##### MATERIAL FOR THIS EXERCISE
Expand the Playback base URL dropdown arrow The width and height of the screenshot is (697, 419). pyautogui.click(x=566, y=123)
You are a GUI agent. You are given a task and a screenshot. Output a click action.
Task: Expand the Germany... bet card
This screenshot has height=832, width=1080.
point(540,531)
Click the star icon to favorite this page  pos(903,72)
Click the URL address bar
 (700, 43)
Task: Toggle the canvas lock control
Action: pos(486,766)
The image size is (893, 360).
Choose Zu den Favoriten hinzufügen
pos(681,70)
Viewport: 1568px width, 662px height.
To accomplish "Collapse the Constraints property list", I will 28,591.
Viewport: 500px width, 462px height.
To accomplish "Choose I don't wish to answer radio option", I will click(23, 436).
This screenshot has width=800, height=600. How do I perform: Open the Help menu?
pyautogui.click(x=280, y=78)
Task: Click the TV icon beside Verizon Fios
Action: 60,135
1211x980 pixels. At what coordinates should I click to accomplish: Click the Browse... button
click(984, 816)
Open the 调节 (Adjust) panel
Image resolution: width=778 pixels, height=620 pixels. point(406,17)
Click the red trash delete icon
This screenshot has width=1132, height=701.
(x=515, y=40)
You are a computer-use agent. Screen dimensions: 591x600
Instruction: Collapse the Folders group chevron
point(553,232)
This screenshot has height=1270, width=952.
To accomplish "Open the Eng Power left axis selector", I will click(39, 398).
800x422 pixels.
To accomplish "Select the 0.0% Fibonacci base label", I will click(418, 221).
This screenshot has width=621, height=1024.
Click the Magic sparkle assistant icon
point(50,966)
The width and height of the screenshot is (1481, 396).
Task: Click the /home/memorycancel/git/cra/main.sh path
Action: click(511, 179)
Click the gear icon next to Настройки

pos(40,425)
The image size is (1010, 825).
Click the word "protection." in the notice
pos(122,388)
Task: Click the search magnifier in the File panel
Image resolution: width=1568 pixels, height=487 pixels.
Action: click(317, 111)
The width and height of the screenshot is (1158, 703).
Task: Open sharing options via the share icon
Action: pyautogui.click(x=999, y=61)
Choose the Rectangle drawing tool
##########
ACTION ITEM:
Output every entry shown above, exactly.

TASK SOLUTION:
Expand the Playback base URL dropdown arrow The width and height of the screenshot is (697, 419). pyautogui.click(x=566, y=123)
You are a GUI agent. You are given a task and a screenshot. Output a click action.
Task: Expand the Germany... bet card
This screenshot has height=832, width=1080.
point(540,531)
Click the star icon to favorite this page  pos(903,72)
Click the URL address bar
 (700, 43)
Task: Toggle the canvas lock control
Action: pos(486,766)
The image size is (893, 360).
Choose Zu den Favoriten hinzufügen
pos(681,70)
Viewport: 1568px width, 662px height.
To accomplish "Collapse the Constraints property list", I will 28,591.
Viewport: 500px width, 462px height.
To accomplish "Choose I don't wish to answer radio option", I will click(23, 436).
This screenshot has width=800, height=600. How do I perform: Open the Help menu?
pyautogui.click(x=280, y=78)
Task: Click the TV icon beside Verizon Fios
Action: 60,135
1211x980 pixels. At what coordinates should I click to accomplish: Click the Browse... button
click(984, 816)
Open the 调节 (Adjust) panel
Image resolution: width=778 pixels, height=620 pixels. point(406,17)
Click the red trash delete icon
This screenshot has width=1132, height=701.
(x=515, y=40)
You are a computer-use agent. Screen dimensions: 591x600
Instruction: Collapse the Folders group chevron
point(553,232)
This screenshot has height=1270, width=952.
To accomplish "Open the Eng Power left axis selector", I will click(39, 398).
800x422 pixels.
To accomplish "Select the 0.0% Fibonacci base label", I will click(418, 221).
This screenshot has width=621, height=1024.
Click the Magic sparkle assistant icon
point(50,966)
The width and height of the screenshot is (1481, 396).
Task: Click the /home/memorycancel/git/cra/main.sh path
Action: click(511, 179)
Click the gear icon next to Настройки

pos(40,425)
The image size is (1010, 825).
Click the word "protection." in the notice
pos(122,388)
Task: Click the search magnifier in the File panel
Image resolution: width=1568 pixels, height=487 pixels.
Action: click(317, 111)
The width and height of the screenshot is (1158, 703).
Task: Open sharing options via the share icon
Action: pyautogui.click(x=999, y=61)
Choose the Rectangle drawing tool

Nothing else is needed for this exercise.